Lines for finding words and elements
BEGIN

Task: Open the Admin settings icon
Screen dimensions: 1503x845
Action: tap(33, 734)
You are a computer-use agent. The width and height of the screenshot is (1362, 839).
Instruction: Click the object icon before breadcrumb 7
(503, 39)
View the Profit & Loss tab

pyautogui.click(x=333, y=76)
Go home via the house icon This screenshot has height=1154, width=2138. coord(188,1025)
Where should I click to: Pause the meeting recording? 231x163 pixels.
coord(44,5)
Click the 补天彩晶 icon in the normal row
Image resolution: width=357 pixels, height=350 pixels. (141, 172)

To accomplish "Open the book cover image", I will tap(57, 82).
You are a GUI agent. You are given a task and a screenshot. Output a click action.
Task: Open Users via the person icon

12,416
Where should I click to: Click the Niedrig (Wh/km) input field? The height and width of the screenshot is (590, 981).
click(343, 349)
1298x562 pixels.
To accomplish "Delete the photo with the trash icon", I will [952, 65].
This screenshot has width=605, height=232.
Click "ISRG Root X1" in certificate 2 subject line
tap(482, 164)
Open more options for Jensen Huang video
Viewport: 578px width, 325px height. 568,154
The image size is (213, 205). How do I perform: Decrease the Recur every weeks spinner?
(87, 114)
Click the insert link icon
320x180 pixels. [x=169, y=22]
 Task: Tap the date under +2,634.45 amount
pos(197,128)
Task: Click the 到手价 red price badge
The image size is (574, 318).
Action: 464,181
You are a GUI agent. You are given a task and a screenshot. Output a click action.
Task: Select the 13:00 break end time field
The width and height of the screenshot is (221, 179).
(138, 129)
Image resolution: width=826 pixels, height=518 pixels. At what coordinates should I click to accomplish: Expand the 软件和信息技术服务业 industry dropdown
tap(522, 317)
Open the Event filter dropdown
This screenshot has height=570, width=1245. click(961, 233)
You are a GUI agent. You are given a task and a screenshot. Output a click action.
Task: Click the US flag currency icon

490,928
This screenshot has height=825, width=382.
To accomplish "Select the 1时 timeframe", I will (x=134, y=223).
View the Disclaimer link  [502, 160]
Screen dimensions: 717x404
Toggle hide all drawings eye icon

END

WHAT IS BEING ASKED =>
Turn the lines above into a Markdown table with a Row column for the row number and a Line column for the line itself. Leave out the blank lines.

RESPONSE FOR THIS EXERCISE =>
| Row | Line |
|---|---|
| 1 | Task: Open the Admin settings icon |
| 2 | Screen dimensions: 1503x845 |
| 3 | Action: tap(33, 734) |
| 4 | You are a computer-use agent. The width and height of the screenshot is (1362, 839). |
| 5 | Instruction: Click the object icon before breadcrumb 7 |
| 6 | (503, 39) |
| 7 | View the Profit & Loss tab |
| 8 | pyautogui.click(x=333, y=76) |
| 9 | Go home via the house icon This screenshot has height=1154, width=2138. coord(188,1025) |
| 10 | Where should I click to: Pause the meeting recording? 231x163 pixels. |
| 11 | coord(44,5) |
| 12 | Click the 补天彩晶 icon in the normal row |
| 13 | Image resolution: width=357 pixels, height=350 pixels. (141, 172) |
| 14 | To accomplish "Open the book cover image", I will tap(57, 82). |
| 15 | You are a GUI agent. You are given a task and a screenshot. Output a click action. |
| 16 | Task: Open Users via the person icon |
| 17 | 12,416 |
| 18 | Where should I click to: Click the Niedrig (Wh/km) input field? The height and width of the screenshot is (590, 981). |
| 19 | click(343, 349) |
| 20 | 1298x562 pixels. |
| 21 | To accomplish "Delete the photo with the trash icon", I will [952, 65]. |
| 22 | This screenshot has width=605, height=232. |
| 23 | Click "ISRG Root X1" in certificate 2 subject line |
| 24 | tap(482, 164) |
| 25 | Open more options for Jensen Huang video |
| 26 | Viewport: 578px width, 325px height. 568,154 |
| 27 | The image size is (213, 205). How do I perform: Decrease the Recur every weeks spinner? |
| 28 | (87, 114) |
| 29 | Click the insert link icon |
| 30 | 320x180 pixels. [x=169, y=22] |
| 31 |  Task: Tap the date under +2,634.45 amount |
| 32 | pos(197,128) |
| 33 | Task: Click the 到手价 red price badge |
| 34 | The image size is (574, 318). |
| 35 | Action: 464,181 |
| 36 | You are a GUI agent. You are given a task and a screenshot. Output a click action. |
| 37 | Task: Select the 13:00 break end time field |
| 38 | The width and height of the screenshot is (221, 179). |
| 39 | (138, 129) |
| 40 | Image resolution: width=826 pixels, height=518 pixels. At what coordinates should I click to accomplish: Expand the 软件和信息技术服务业 industry dropdown |
| 41 | tap(522, 317) |
| 42 | Open the Event filter dropdown |
| 43 | This screenshot has height=570, width=1245. click(961, 233) |
| 44 | You are a GUI agent. You are given a task and a screenshot. Output a click action. |
| 45 | Task: Click the US flag currency icon |
| 46 | 490,928 |
| 47 | This screenshot has height=825, width=382. |
| 48 | To accomplish "Select the 1时 timeframe", I will (x=134, y=223). |
| 49 | View the Disclaimer link  [502, 160] |
| 50 | Screen dimensions: 717x404 |
| 51 | Toggle hide all drawings eye icon |